Eddie Zayas, a Hartford "safety ambassador",


Ambassadors give their phone numbers to people who ask for them.  Maureen Hart was one of those people. Just a few days after getting that number, she was riding home from a concert when she got a flat.  She called that number and became one of 42 cyclists who have received roadside assistance since the program started. 

"It's such a cool service," she said.  "I know people who live in Portland and that's a really bicycle-friendly city.  They don't have anything like this.  This is amazing."

Well, you can't have bicycle-friendly cities without bicycles.  And Hartford was making them long before most people ever heard of Portland.  Now the capital of the Nutmeg State looks ready to teach The City of Roses how to make it even easier to ride in their city.

(Here's another fun fact about Hartford:  It's also home to the oldest continuously-published daily newspaper in the US.  The Hartford Courant has been in print since 1764, making it 87 years older than the New York Times--and 12 years older than the United States itself!)

15 July 2017

What Entrepreneurs Can Learn From The Bicycle

What is the greatest threat the hat industry ever faced?

No, it wasn't the Reign of Terror.  

Since you are reading this blog, you may have already guessed that it was--the bicycle!



Believe it or not, in 1896, supposedly sane and rational businesspeople actually believed that the bicycle would bring an end to la fabrication des chapeaux. Apparently, cyclists were wearing cheaper caps and saving their more expensive headwear for special occasions--or doing without it altogether.  One irate hatter even proposed asking Congress to pass a law that would have required every cyclist to purchase at least two felt hats a year.

But the makers of cranial coverings weren't the only ones who feared for their livelihoods because of the newfangled two-wheelers.  Before the bicycle craze of the 1890s, men went for a shave and haircut on Saturday afternoons, in preparation for a night out.  "Now they go off on a bicycle and do not care whether they are shaved or not," lamented one barber.

(Imagine how he would react to today's young male denizens of Portland, Oregon and Williamsburg, Brooklyn!)

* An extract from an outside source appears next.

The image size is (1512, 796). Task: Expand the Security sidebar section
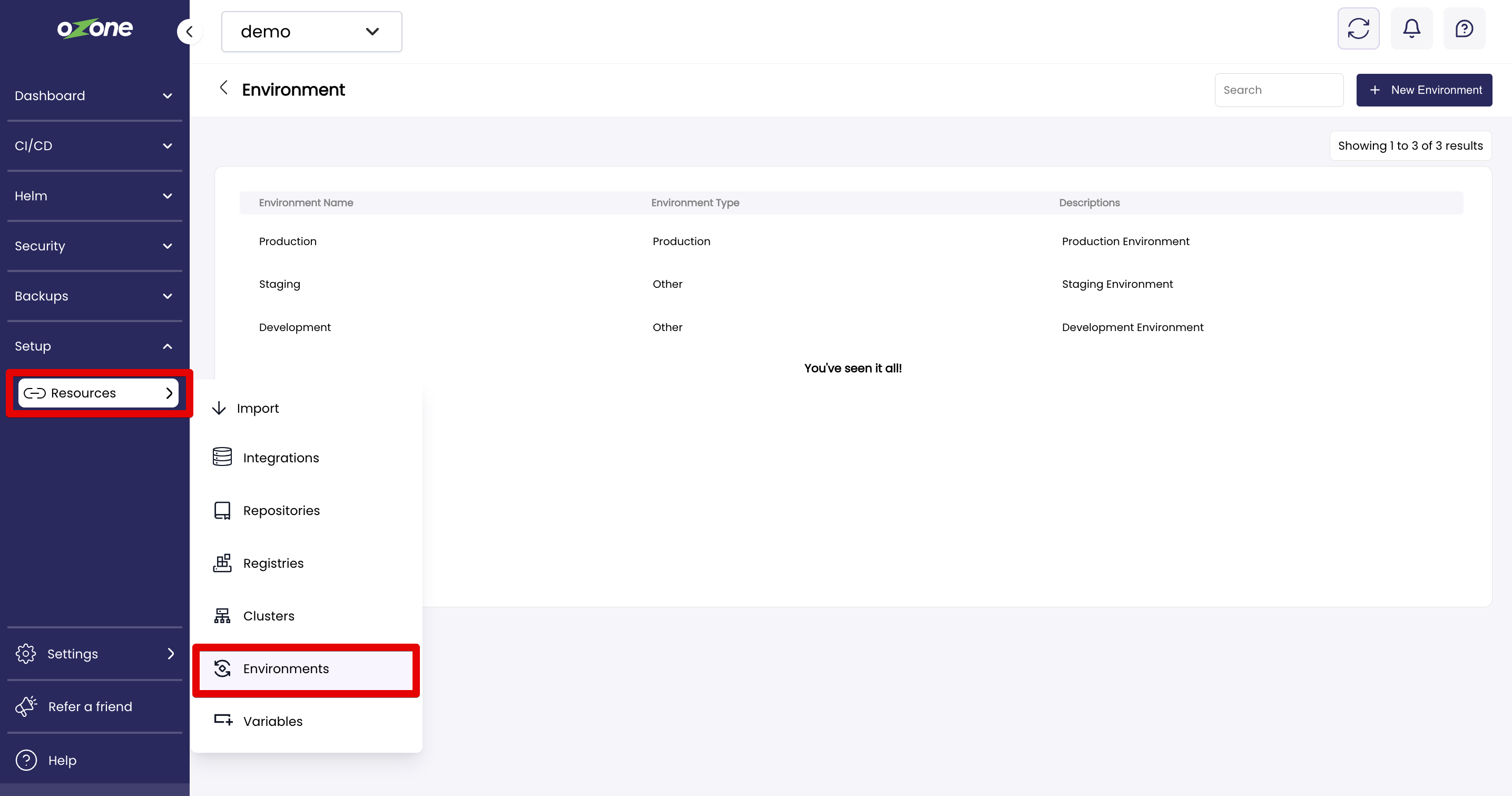[x=94, y=246]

Shoemakers also complained they were losing business because people weren't walking.  Not surprisingly, cigar makers were in a panic:  Even in those days, before people knew about the health hazards of smoking, pedal pushers saw that cycling and stogies didn't go together very well.  Saloon owners said they were losing business because cyclists preferred other beverages to beer.  And, interestingly, booksellers complained that times were tough because people were riding instead of reading.

That last complaint seems really odd to me:  Cyclists, at least the ones I know, tend to read more than other people.  Perhaps things were different in 1896.

Moreover, I haven't seen that cycling keeps people from drinking beer.  Now, I can understand the panic of cigar makers:  I can't think of a single cyclist I've ever known who smoked them.  Then again, I've never known a lot of people who smoked cigars.  For the record, I've smoked two in my entire life, and don't plan on lighting another.

Jason Feifer, the Editor-in-Chief of Entrepreneur, talks about the "panic" I've described to make this point:  that change should be embraced rather than fought.  We may be experiencing another "golden age" of bicycling and, he explains, it presents all sorts of business opportunities, some in industries that have no apparent relation to cycling.  He draws parallels with other innovations that some companies should have embraced, but didn't--or did so when it was too late.  For example, he says, music companies should not have resisted streaming, any more than energy companies should have shied away from solar technology.

All you have to do is look at how many books about cycling and bike-themed beers are on the market to understand what he means!

P.S.:  A reproduction of the photo in this post hangs on my wall--next to my bicycles, of course!